Second, both leaders could follow up the strengthening process by expanding the interactions across the LoC. As mentioned earlier, until now, there are only two services – bus and truck for divided families and businessmen of J&K. Both leaders could easily agree to enhance the level of bus service beyond the divided families; it could be opened to everyone from J&K. Perhaps, a beginning could be made with package tourism; in Jammu region, Kashmir Valley, Mirpur and Muzaffarabad – there is so much that one would want to visit for religious and secular purposes. From Dal Lake to Shahdara Sharief near Rajouri, there is so much the other side would like to visit on this side, and similarly, there is so much to see and visit on the other side from Sharda Peeth, Ramkot fort to Neelum Valley. In fact, even if it is restricted to a package religious tourism across the LoC, the buses would run full, and in the process bring the two societies across the LoC together. Is it not the primary objective of the cross-LoC interaction?

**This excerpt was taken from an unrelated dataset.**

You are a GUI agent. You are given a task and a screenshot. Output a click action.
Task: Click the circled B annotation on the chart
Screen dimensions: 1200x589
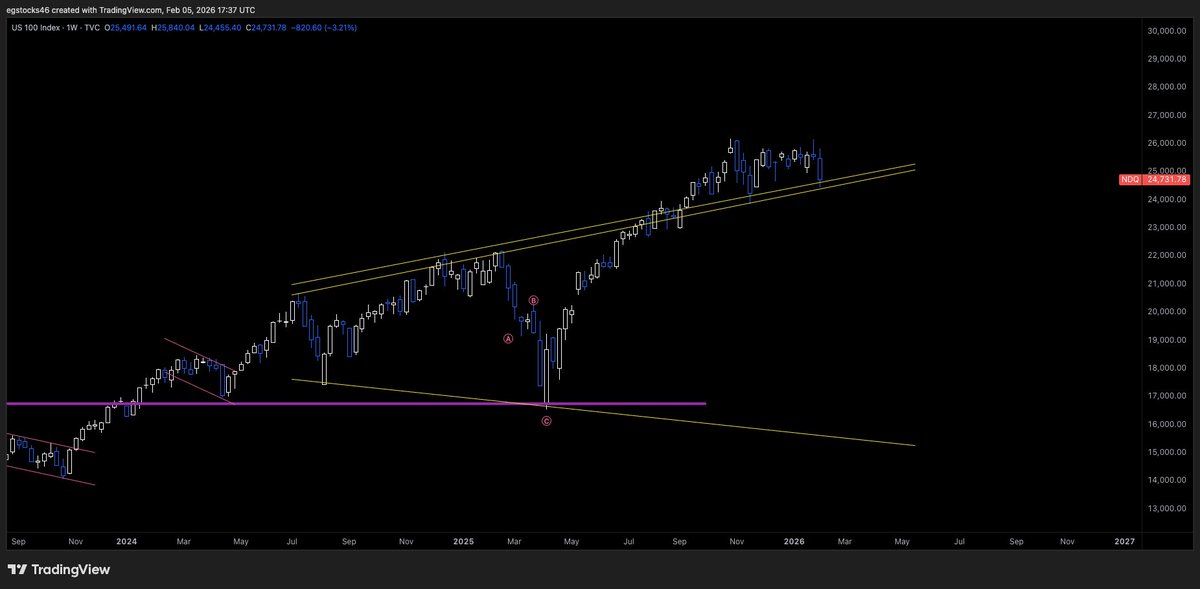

Besides expanding the cross-LoC interactions to the divided families, it also needs to be expanded regionally. As of now, Ladakh and Skardu-Gilgit regions are totally cut-off from the cross-LoC interactions; there is a sizeable divided families there as well, and was a trading route until 1947. In fact Leh and Gilgit in the entire belt served as two outposts to Punjab, Tibet, Xinjiang and Central Asia. Not only people and goods travelled across Leh-Kargil-Skardu-Gilgit axis, but also ideas and religion traversed across the mighty passes and snow deserts. A bus and truck services across Kargil and Skardu will complete the regional interactions across the LoC. Even today, one could find the graves of Yarkand businessmen in Ladakh, explaining the rich history of this region with extra regional linkages.

Finally, both leaders should ensure that the ceasefire across the LoC is kept in absolute terms. Though it was reached during Musharraf’s period and kept for a long period during the last decade, the ceasefire witnessed serious violations during the recent years. It is imperative for the larger cross-LoC interactions, Indo-Pak relations and more importantly for those communities living across the LoC, the ceasefire remains effective.  As was witnessed during the last two years, any violation to the ceasefire, affected all the above three.

Since Sharif talked about picking up the threads, it would be useful and effective, if it could be started from here. Since Modi was sending a signal to the neighbourhood by inviting the Heads of the State, he could also follow his signal by taking concrete steps along the border. It could be a great beginning.